Final answer:
The height of the image of the print on the retina can be calculated using the principles of similar triangles and varies depending on the focal length of the eye. Assuming the focal length of a normal eye is about 2.0 cm, the image height can be found through proportional relation between object and image distances and heights.
Step-by-step explanation:
Calculation of Image Height on the Retina
The question relates to the use of similar triangles to determine the height of an image formed on the retina of the human eye. When a book with print that is 3.50 mm high is held 30.0 cm from the eye, we can calculate the height of the image on the retina using the thin lens equation and understanding the rough estimate of the focal length of the eye, which is approximately 2.0 cm.

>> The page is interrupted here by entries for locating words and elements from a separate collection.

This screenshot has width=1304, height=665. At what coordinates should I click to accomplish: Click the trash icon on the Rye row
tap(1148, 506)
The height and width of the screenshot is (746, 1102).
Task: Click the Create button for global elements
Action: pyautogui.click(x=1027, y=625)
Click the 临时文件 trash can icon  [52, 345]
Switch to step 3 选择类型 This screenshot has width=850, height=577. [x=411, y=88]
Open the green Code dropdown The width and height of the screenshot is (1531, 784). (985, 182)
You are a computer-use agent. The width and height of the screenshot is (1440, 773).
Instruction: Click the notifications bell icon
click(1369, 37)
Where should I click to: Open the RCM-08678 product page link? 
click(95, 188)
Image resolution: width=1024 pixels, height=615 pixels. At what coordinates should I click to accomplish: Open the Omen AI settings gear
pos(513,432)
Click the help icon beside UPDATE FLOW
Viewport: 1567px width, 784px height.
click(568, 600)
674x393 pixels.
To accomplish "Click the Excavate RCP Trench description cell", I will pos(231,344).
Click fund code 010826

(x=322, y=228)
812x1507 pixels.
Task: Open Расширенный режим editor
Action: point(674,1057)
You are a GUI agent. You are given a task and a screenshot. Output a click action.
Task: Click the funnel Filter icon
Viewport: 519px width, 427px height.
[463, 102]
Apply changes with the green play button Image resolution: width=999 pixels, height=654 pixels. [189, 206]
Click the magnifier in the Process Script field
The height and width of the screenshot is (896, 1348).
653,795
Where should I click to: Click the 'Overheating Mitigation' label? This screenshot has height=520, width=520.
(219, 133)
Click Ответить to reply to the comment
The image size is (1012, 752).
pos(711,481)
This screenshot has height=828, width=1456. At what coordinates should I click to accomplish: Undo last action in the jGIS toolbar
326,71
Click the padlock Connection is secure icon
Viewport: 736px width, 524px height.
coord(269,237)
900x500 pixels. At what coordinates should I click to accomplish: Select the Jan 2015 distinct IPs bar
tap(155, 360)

Using the Similar Triangles Method
Considering the eye as a simple lens system, the formula
image height / object height = image distance / object distance can be applied to find the height of the print's image on the retina.
Assuming the average focal length is about 2.0 cm (20 mm), and the image is formed on the retina at this distance, we can rearrange this to image height / 3.50 mm = 20 mm / 300 mm. From here we solve for the image height:
image height = (3.50 mm × 20 mm) / 300 mm
After performing the calculation, the result can be analyzed in the context of the human eye's ability to perceive detail, taking into account the size of the rods and cones in the fovea.